● Task requirements
Please find every line below that contains the string "width" and copy each one out in full. Matches are case-sensitive.
--- start of Task inputs ---
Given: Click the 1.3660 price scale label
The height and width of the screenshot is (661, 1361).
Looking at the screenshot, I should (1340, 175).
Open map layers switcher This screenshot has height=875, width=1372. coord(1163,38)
--- end of Task inputs ---
--- start of Task inputs ---
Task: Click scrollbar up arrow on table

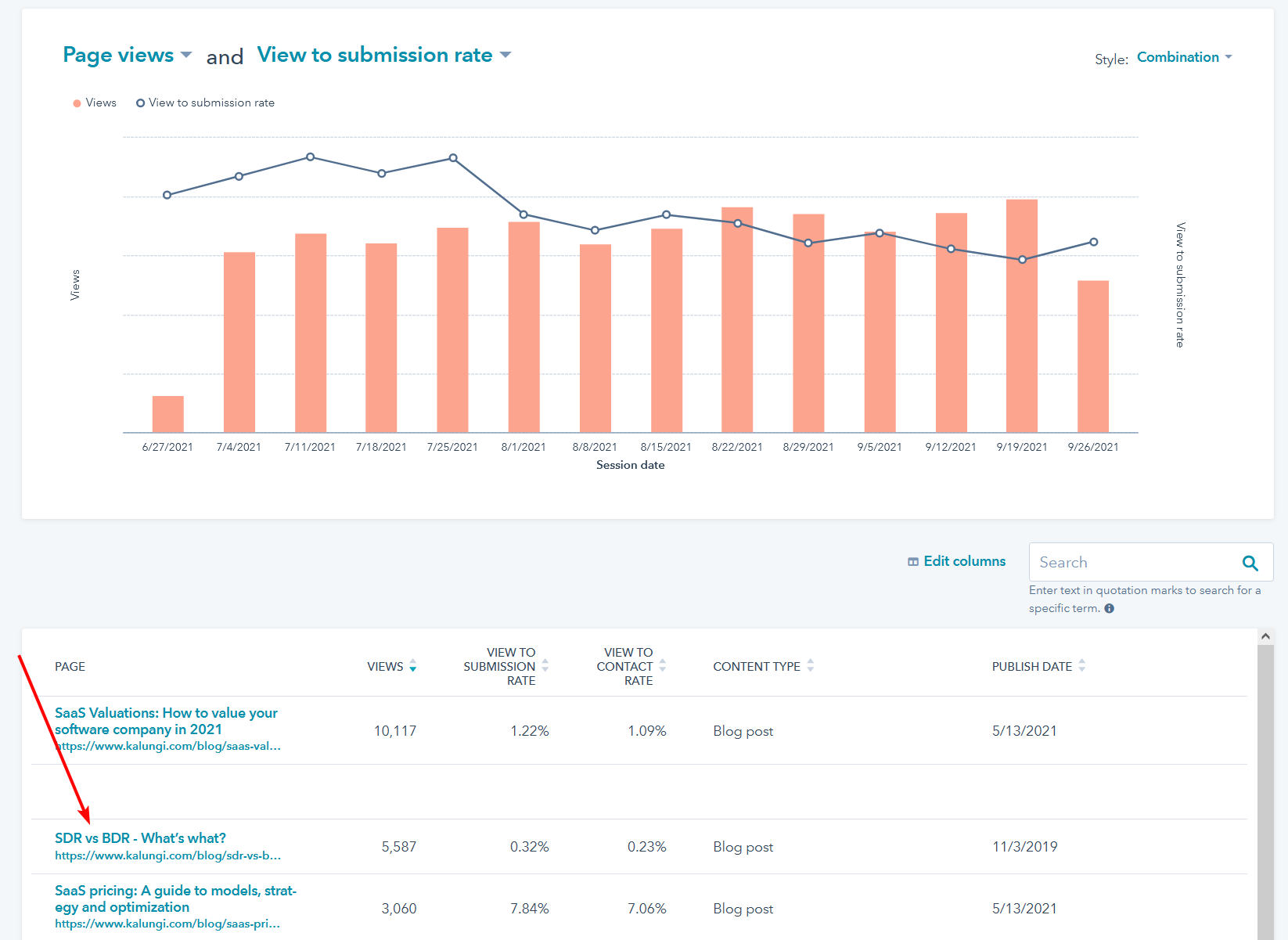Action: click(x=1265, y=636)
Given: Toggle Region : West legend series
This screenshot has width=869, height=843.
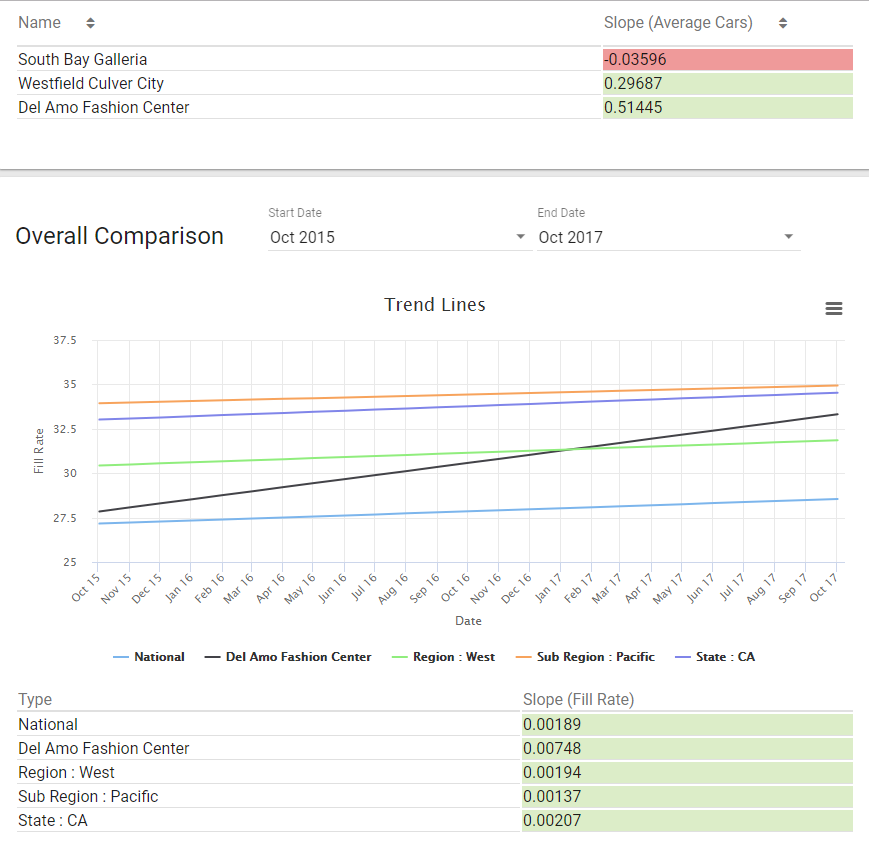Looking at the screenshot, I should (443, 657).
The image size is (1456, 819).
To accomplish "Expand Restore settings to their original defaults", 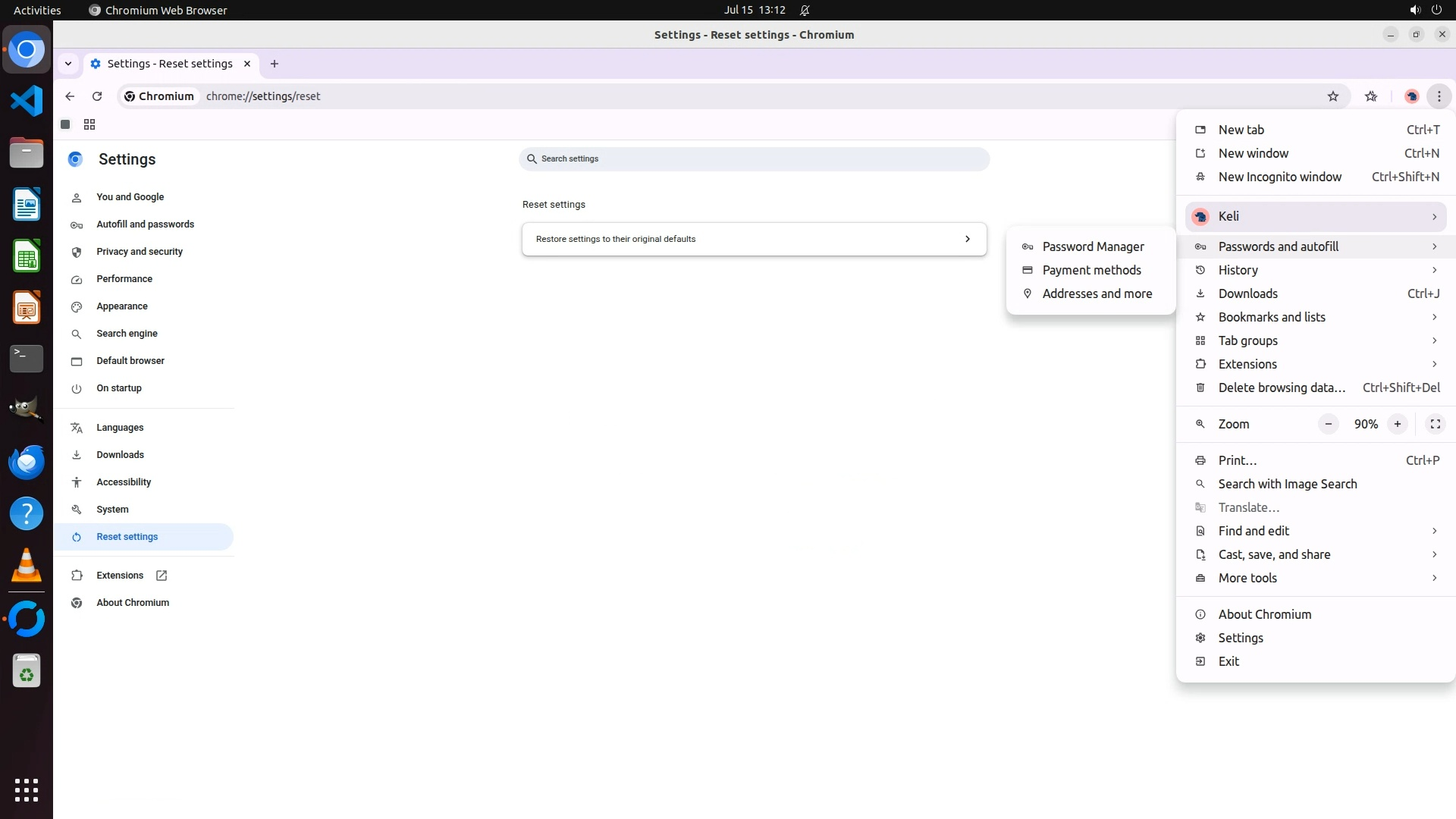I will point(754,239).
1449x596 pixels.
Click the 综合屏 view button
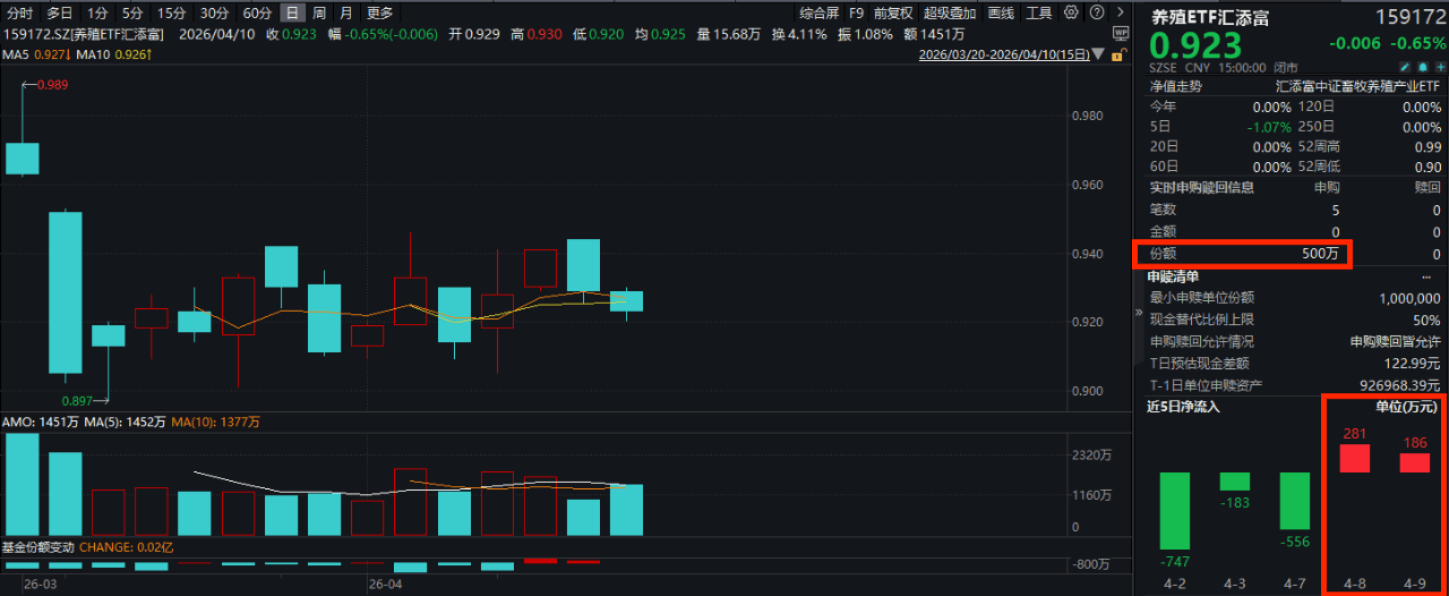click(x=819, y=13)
--- end of Task inputs ---
● Result for this task
The height and width of the screenshot is (661, 1361).
Open map layers switcher This screenshot has height=875, width=1372. coord(1163,38)
This screenshot has width=869, height=843.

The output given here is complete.